Comment 9 Alex Deucher 2014-08-19 17:11:01 UTC
(In reply to Christian Birchinger from comment #7)
> Yes, that patch would indeed fix it in my case.
> 
> I was pretty sure i took standard VESA modes and the fact that Windows
> Generic Monitor (no overrides or "hacks" there) values also using the same
> timings tells
> me that they re rather "normal" modes.
> 
> i'm going to take your fix and live with it because i prefer when all my
> screen
> modes remain exactly the same between OS switches.
> 
> But for curiosity reasons. Do you have a suggestion for mode sources with
> higher
> vblank pauses which are still considered "standard" and not totaly uniq and
> custom?
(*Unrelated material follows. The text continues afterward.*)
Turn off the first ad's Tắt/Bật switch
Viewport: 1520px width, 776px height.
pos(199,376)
Or might it be possible my 85 Hz value simply has this 450 as
> standard.
>

There's nothing wrong with the modes or non-standard about a mode with a 450 us vblank time.  The issue is it takes 450 us for the mclk to change.  It just so happens that when the vblank period is the same as the switch limit so there is very little margin for error.
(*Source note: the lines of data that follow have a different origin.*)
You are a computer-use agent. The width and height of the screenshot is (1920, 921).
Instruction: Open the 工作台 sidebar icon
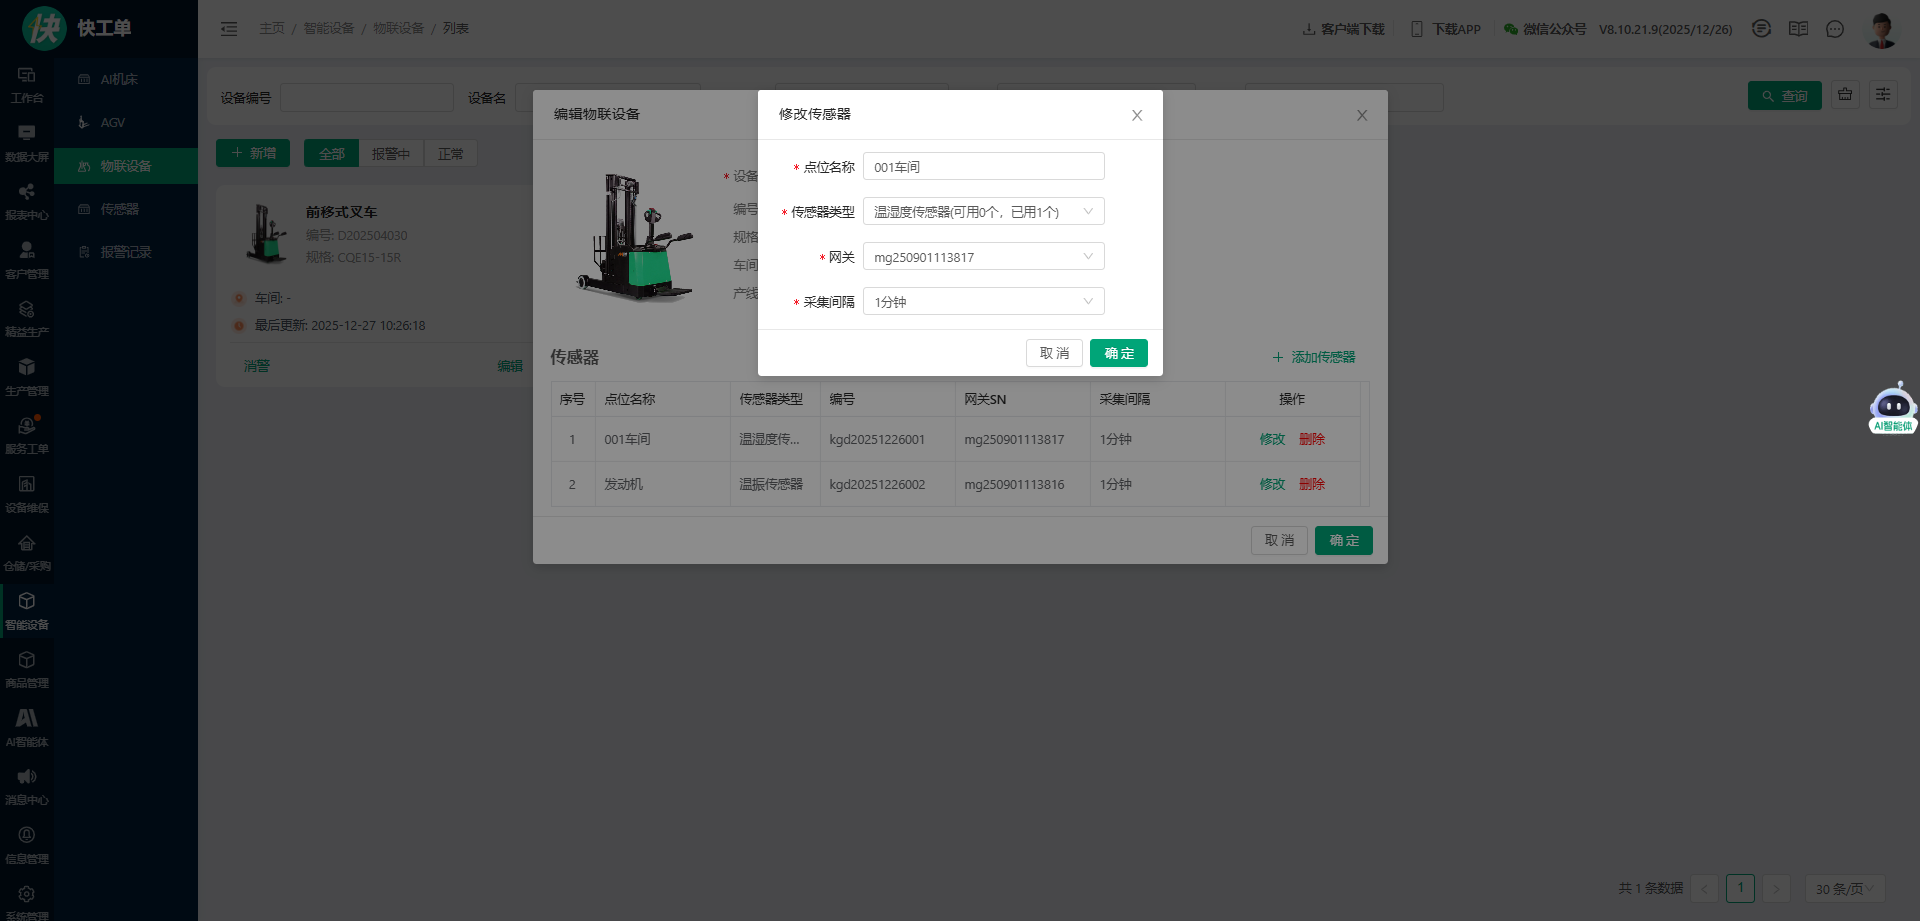tap(27, 84)
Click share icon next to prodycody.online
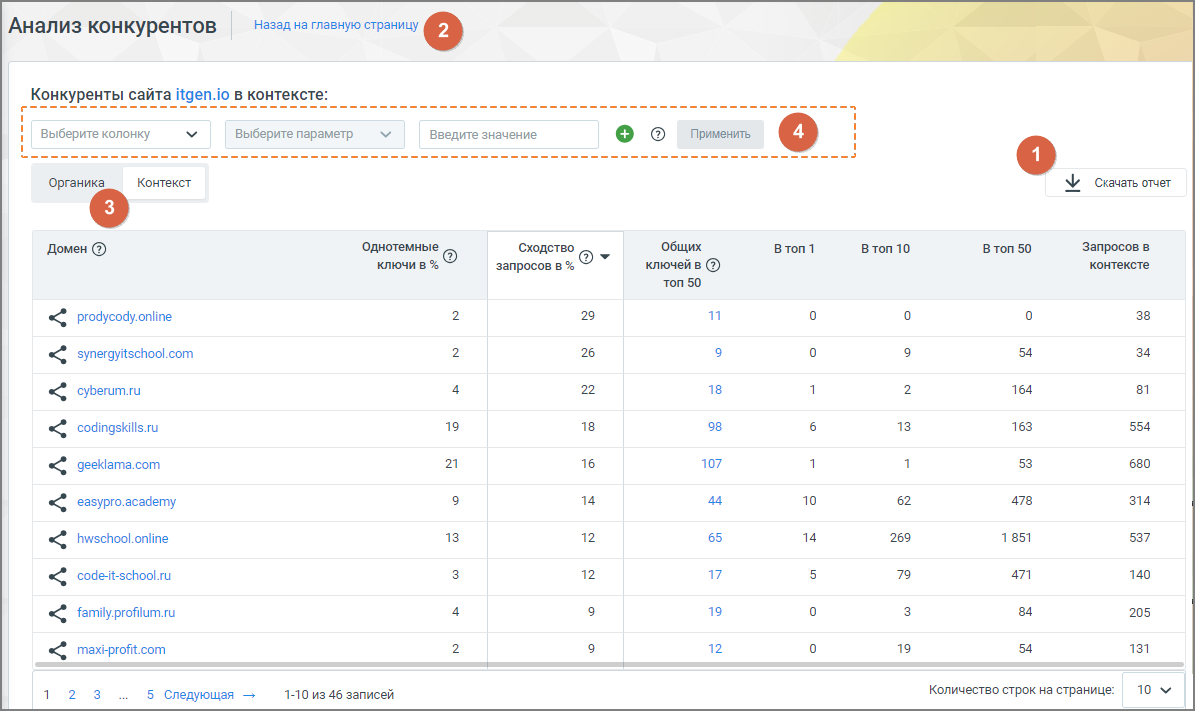 (58, 317)
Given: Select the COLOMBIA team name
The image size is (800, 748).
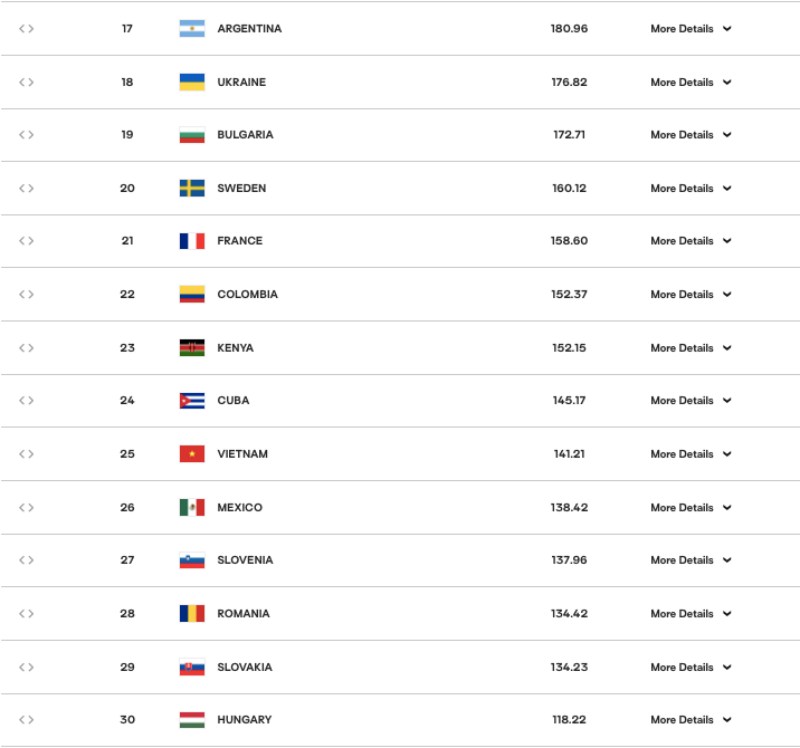Looking at the screenshot, I should (247, 294).
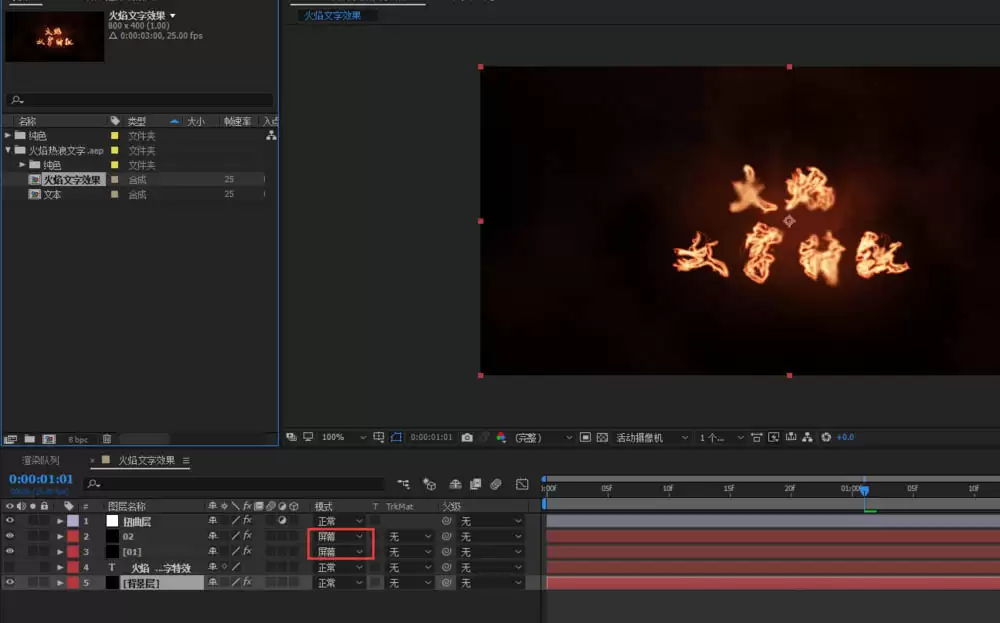This screenshot has width=1000, height=623.
Task: Toggle transparency grid in the viewer
Action: coord(602,437)
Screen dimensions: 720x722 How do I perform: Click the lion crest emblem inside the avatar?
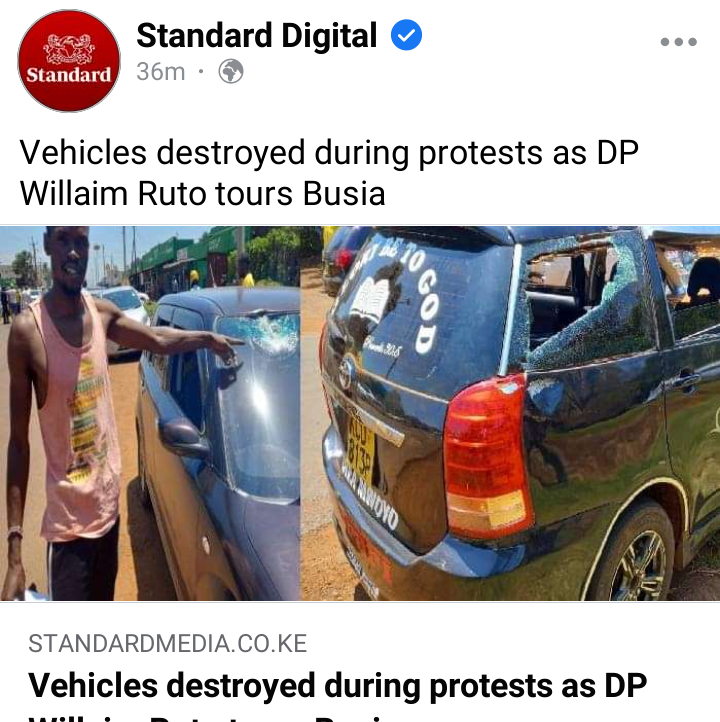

As for tweaking your modeline, you can try adjusting the htotal or vblank_end parameters.  CRT multi-sync monitors are pretty flexible when it comes to timing.

You can use gtf of cvt to generate vesa compatible modelines.  e.g.,
$ gtf 1600 1200 85

  # 1600x1200 @ 85.00 Hz (GTF) hsync: 107.10 kHz; pclk: 234.76 MHz
  Modeline "1600x1200_85.00"  234.76  1600 1720 1896 2192  1200 1201 1204 1260  -HSync +Vsync

$ cvt 1600 1200 85
# 1600x1200 84.95 Hz (CVT 1.92M3) hsync: 107.21 kHz; pclk: 235.00 MHz
Modeline "1600x1200_85.00"  235.00  1600 1728 1896 2192  1200 1203 1207 1262 -hsync +vsync

your mode:
[    30.543] (II) RADEON(0): Modeline "1600x1200"x85.0  229.50  1600 1664 1856 2160  1200 1201 1204 1250 +hsync +vsync (106.2 kHz eP)

gtf was the vesa formula used for CRTs and cvt is the newer formula designed for DFPs.  I'm not sure how your modes were generated, but they don't seem to follow either gtf or cvt.  Both the gtf (540 us vblank period) and cvt (558 us vblank period) modes should work fine as there is pleny of margin.
Comment 10 Christian Birchinger 2014-08-19 17:58:04 UTC
I don't know why but the only way i can stop it from chaning mclk is doing this:

si_dpm.c

/*
  if ((rdev->pm.dpm.new_active_crtc_count > 1) ||
      ni_dpm_vblank_too_short(rdev))
*/
    disable_mclk_switching = true;

I know ni_dpm_vblank_too_short must report true because "450 <= 450".
I'm totaly clueless why only hardcoding "true" keeps mclk at max 160000
also any printk i add after this wont get printed out.
Comment 11 Christian Birchinger 2014-08-19 18:46:43 UTC
Simply doing this also works:

ni_dpm.c:

bool ni_dpm_vblank_too_short(struct radeon_device *rdev)
{
  struct rv7xx_power_info *pi = rv770_get_pi(rdev);
  u32 vblank_time = r600_dpm_get_vblank_time(rdev);
  /* we never hit the non-gddr5 limit so disable it */
  u32 switch_limit = pi->mem_gddr5 ? 450 : 0;

  return true;

Adding a hardcoded true also disables mclk changes. which only leads
to one conclusion:

  if (vblank_time <= switch_limit)
    return true;
  else
    return false;

Somehow the values are not always 450 but i cannot see such a case
in the printk debug.
Comment 12 Alex Deucher 2014-08-19 19:12:23 UTC
I'm not sure what's going on.  Maybe a gcc bug?  Can you try a modeline with a longer vblank period?  E.g.,

xrandr --newmode 1600x1200_gtf  234.76  1600 1720 1896 2192  1200 1201 1204 1260  -HSync +Vsync
xrandr --addmode DVI-0 1600x1200_gtf
xrandr --output DVI-0 --mode 1600x1200_gtf

or
xrandr --newmode 1600x1200_cvt 235.00  1600 1728 1896 2192  1200 1203 1207 1262 -hsync +vsync
xrandr --addmode DVI-0 1600x1200_cvt
xrandr --output DVI-0 --mode 1600x1200_cvt
Comment 13 Christian Birchinger 2014-08-19 19:39:48 UTC
The GTF one is unusable. I see a totaly desyncd image and lines are only flickering around.

The CVT one works, altough with huge black borders. However, it still flickers every 20-60 seconds. So longer vblank periods don't seem to fix my issue.